Entre-temps et sur mer, de Grasse emportait un succès décisif puisque arrivé à la Chesapeake le 31 août, il établissait le blocus des rivières York et James, débarquait le corps de Saint-Simon, avant d’appareiller pour engager la bataille le 5 septembre et chasser l’Anglais. Le 11 septembre, de Grasse vainqueur revient à la Chesapeake pour trouver l’escadre de Barras qui venant de Newport et transportant des renforts et l’artillerie de siège, est passée derrière les Anglais pendant qu’ils se battaient avec les Français.

Les troupes de Cornwallis ne peuvent plus être secourues par la mer et les forces combinées de Washington et de Rochambeau vont les prendre en tenaille au Sud à York et au Nord à Gloucester.

 

Les raisons de son succès

Rochambeau fut nommé à la tête de l’expédition en raison de son passé militaire, de sa loyauté et de son sens de la discipline. Le choix s’avéra des plus heureux et paradoxalement la fermeté dont il sut faire preuve, sa rigueur toute militaire servirent admirablement les desseins communs. Appelé à diriger seul une armée à plus de 5000 km de ses bases, le général appliqua avec conscience et intelligence les principes tirés des règlements comme de ses très nombreuses lectures et surtout de sa propre expérience. Aussi, sous le commandement de ce militaire chevronné, la campagne d’Amérique n’eut-elle rien d’une improvisation. Il fut un chef exemplaire qui sut tirer le meilleur parti des moyens mis à sa disposition et pratiquer « l’économie des forces », c’est-à-dire en fait l’art « de faire nombre, de l’avoir pour soi au point d’attaque choisi ».

Rochambeau entendait se situer comme un général, homme de guerre subordonné au pouvoir politique dont toutefois il se reconnaissait le droit de discuter les compétences militaires. Dans le débat stratégique fondamental, New York ou la Chesapeake, il fit d’emblée le bon choix en répétant inlassablement à Washington qui préconisait l’attaque de la première qu’il n’irait devant elle que s’il bénéficiait de la double supériorité terrestre et navale.

Celle-ci tardant à se présenter, il sut infléchir la manœuvre finale et convaincre Washington de faire un effort décisif au Sud. Et c’est l’action combinée de la composante navale française et terrestre franco-américaine qui permet la victoire. Mais si pas de Yorktown sans Chesapeake, quid d’une victoire de la Chesapeake qui n’aurait pas été suivie par celle de Yorktown ?

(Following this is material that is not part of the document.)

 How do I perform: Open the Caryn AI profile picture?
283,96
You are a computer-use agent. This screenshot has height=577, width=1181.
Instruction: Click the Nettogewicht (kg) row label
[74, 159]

Et depuis Napoléon, chacun sait que « Toute opération doit être faite par un système, parce que le hasard ne fait rien réussir. À la guerre, rien ne s’obtient que par le calcul ; tout ce qui n’est pas profondément médité dans les détails ne produit aucun résultat ».

Si Rochambeau n’est pas compris dans la promotion des dix maréchaux de France du 13 juin 1783, à l’instar de Castries, Ségur et de Vaux, il a été fait Chevalier des Ordres du Roi, c’est-à-dire du Saint-Esprit, le 8 juin et sera reçu dans l’ordre le 1er janvier 1784. Son bâton de maréchal, il le recevra de la Constituante le 28 décembre 1791. Il est ainsi le 295e et dernier maréchal de France de l’Ancien régime.